> **Record excerpts**:
==================================================

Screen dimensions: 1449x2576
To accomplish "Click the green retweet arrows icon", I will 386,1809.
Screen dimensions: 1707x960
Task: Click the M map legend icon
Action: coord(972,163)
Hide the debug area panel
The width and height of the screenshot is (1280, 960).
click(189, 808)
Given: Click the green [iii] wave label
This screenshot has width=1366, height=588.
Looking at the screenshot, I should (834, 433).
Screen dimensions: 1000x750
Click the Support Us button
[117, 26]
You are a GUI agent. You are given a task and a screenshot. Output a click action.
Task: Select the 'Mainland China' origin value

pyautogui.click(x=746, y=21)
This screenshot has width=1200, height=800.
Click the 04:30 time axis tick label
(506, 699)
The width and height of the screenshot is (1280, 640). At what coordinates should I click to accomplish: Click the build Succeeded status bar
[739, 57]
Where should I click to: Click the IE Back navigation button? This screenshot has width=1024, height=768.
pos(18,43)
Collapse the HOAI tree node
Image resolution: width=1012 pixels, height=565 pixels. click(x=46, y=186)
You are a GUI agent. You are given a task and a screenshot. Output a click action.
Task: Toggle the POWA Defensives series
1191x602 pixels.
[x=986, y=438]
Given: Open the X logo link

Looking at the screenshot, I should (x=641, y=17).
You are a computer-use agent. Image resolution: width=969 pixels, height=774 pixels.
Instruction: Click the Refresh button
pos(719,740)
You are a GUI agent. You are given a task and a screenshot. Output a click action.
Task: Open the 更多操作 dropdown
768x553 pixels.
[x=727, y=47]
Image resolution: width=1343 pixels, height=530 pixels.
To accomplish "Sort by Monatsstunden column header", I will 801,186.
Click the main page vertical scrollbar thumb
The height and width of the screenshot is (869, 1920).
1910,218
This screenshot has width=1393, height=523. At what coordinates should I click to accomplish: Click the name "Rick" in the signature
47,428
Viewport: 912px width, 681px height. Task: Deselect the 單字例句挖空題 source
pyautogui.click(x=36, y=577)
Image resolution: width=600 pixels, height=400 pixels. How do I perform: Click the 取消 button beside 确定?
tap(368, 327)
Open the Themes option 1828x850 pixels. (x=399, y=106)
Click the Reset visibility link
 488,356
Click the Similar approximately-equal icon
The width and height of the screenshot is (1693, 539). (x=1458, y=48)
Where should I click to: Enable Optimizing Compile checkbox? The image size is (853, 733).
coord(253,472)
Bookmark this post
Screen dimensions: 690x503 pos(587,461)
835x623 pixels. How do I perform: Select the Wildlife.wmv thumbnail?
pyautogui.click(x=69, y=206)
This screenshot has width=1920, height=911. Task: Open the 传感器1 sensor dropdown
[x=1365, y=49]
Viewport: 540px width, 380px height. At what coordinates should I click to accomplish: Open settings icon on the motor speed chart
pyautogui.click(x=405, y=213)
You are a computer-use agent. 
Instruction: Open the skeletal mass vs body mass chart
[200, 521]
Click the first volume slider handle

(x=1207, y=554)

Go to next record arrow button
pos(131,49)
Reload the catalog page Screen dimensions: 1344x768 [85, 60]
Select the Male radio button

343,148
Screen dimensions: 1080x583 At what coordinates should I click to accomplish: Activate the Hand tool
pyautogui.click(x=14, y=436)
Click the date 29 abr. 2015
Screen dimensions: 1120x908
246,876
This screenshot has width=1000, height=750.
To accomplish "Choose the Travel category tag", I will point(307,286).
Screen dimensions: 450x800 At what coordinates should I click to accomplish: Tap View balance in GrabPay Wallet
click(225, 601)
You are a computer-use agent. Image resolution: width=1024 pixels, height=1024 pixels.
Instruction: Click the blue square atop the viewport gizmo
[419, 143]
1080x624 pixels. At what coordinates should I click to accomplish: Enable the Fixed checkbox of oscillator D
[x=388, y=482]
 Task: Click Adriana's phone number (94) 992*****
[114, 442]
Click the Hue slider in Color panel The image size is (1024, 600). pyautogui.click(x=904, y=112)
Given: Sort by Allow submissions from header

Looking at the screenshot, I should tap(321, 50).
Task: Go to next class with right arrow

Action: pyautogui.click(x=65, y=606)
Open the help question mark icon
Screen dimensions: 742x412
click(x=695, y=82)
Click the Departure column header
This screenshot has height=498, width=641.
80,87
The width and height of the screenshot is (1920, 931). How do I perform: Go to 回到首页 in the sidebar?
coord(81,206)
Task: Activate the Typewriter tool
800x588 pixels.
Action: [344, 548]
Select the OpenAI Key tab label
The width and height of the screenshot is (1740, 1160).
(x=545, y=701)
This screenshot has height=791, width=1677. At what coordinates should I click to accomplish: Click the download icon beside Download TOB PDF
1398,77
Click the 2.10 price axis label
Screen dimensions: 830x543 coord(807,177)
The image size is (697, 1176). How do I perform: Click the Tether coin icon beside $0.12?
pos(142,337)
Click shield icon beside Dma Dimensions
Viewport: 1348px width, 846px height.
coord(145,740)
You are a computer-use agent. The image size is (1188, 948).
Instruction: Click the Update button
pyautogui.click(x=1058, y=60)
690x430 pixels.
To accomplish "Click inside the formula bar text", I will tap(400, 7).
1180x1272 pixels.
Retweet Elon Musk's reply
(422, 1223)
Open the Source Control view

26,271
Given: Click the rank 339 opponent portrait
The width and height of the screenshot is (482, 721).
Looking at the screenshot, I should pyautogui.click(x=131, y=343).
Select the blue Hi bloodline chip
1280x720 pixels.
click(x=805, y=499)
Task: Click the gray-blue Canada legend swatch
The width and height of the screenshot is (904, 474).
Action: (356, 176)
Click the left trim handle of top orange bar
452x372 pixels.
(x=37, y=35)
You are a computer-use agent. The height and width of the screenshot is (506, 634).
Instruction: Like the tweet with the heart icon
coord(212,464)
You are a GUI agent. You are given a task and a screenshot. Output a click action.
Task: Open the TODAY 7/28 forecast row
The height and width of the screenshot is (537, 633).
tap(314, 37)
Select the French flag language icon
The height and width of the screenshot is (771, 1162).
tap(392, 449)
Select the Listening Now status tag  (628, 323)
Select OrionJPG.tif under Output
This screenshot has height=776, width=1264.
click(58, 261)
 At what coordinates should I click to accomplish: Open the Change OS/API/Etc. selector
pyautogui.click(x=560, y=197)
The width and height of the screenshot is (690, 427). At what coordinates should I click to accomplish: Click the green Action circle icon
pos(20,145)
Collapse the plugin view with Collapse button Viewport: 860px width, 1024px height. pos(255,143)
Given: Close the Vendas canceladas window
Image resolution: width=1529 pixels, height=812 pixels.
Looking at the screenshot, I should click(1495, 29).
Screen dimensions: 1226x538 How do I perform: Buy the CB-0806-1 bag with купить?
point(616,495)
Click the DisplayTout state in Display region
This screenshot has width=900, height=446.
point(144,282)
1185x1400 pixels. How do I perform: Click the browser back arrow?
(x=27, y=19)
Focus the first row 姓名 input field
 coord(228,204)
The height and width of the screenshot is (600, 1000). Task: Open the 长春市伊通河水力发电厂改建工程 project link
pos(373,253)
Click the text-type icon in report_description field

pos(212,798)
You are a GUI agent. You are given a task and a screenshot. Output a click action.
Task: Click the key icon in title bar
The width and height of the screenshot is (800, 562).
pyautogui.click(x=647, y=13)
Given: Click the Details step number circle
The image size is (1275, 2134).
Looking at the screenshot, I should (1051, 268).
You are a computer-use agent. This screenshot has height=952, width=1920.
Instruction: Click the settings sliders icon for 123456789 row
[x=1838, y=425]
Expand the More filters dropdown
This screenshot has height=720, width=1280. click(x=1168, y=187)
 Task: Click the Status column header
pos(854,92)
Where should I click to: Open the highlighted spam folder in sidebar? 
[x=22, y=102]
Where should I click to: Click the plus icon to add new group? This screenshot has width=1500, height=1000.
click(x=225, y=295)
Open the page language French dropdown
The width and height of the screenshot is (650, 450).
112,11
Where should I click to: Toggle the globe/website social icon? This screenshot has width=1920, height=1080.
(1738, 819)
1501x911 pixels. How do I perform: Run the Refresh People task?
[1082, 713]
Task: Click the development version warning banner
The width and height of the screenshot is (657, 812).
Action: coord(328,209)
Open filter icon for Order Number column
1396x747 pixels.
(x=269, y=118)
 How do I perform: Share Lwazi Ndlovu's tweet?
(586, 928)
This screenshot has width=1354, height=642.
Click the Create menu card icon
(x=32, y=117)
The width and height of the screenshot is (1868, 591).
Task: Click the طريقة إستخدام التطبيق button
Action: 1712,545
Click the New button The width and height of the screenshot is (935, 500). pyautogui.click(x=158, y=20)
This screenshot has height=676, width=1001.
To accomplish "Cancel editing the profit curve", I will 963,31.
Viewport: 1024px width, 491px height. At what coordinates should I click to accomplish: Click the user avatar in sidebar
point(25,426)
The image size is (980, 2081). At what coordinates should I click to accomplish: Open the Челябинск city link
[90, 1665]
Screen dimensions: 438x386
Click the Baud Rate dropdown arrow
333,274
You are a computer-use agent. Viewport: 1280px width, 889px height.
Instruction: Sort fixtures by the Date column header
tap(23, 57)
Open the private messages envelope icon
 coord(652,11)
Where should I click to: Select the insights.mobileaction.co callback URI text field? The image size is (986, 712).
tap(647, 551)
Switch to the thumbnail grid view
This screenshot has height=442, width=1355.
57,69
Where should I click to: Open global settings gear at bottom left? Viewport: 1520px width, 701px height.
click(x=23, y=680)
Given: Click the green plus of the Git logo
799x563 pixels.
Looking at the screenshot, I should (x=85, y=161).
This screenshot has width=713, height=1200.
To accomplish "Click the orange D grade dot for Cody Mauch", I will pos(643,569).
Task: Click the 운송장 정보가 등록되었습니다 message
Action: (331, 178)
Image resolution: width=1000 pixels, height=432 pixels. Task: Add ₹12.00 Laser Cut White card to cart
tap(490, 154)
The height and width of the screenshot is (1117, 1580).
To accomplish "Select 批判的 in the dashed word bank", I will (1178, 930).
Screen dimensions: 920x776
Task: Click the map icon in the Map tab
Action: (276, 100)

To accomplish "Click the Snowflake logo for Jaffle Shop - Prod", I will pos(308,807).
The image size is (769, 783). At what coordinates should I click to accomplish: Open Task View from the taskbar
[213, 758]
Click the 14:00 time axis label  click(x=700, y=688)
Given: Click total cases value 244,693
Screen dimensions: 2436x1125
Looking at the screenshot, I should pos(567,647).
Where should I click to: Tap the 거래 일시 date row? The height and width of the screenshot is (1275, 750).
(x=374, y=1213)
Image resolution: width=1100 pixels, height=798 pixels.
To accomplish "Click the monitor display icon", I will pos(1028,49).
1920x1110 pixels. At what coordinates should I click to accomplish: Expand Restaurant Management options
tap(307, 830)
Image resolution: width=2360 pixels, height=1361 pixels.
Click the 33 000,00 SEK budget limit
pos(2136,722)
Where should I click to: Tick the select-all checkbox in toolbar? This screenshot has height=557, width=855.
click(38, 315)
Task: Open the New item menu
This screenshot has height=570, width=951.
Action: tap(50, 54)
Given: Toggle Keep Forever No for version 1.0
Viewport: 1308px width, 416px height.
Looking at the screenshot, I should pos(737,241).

==================================================

> **Your assignment**: Reproduce exactly the lines of the records above from the one with "How do I perform: Share" to the one with "You are a computer-use agent. Viewport: 1280px", both included, and leave out everything else.

> **Answer section**:
 How do I perform: Share Lwazi Ndlovu's tweet?
(586, 928)
This screenshot has width=1354, height=642.
Click the Create menu card icon
(x=32, y=117)
The width and height of the screenshot is (1868, 591).
Task: Click the طريقة إستخدام التطبيق button
Action: 1712,545
Click the New button The width and height of the screenshot is (935, 500). pyautogui.click(x=158, y=20)
This screenshot has height=676, width=1001.
To accomplish "Cancel editing the profit curve", I will 963,31.
Viewport: 1024px width, 491px height. At what coordinates should I click to accomplish: Click the user avatar in sidebar
point(25,426)
The image size is (980, 2081). At what coordinates should I click to accomplish: Open the Челябинск city link
[90, 1665]
Screen dimensions: 438x386
Click the Baud Rate dropdown arrow
333,274
You are a computer-use agent. Viewport: 1280px width, 889px height.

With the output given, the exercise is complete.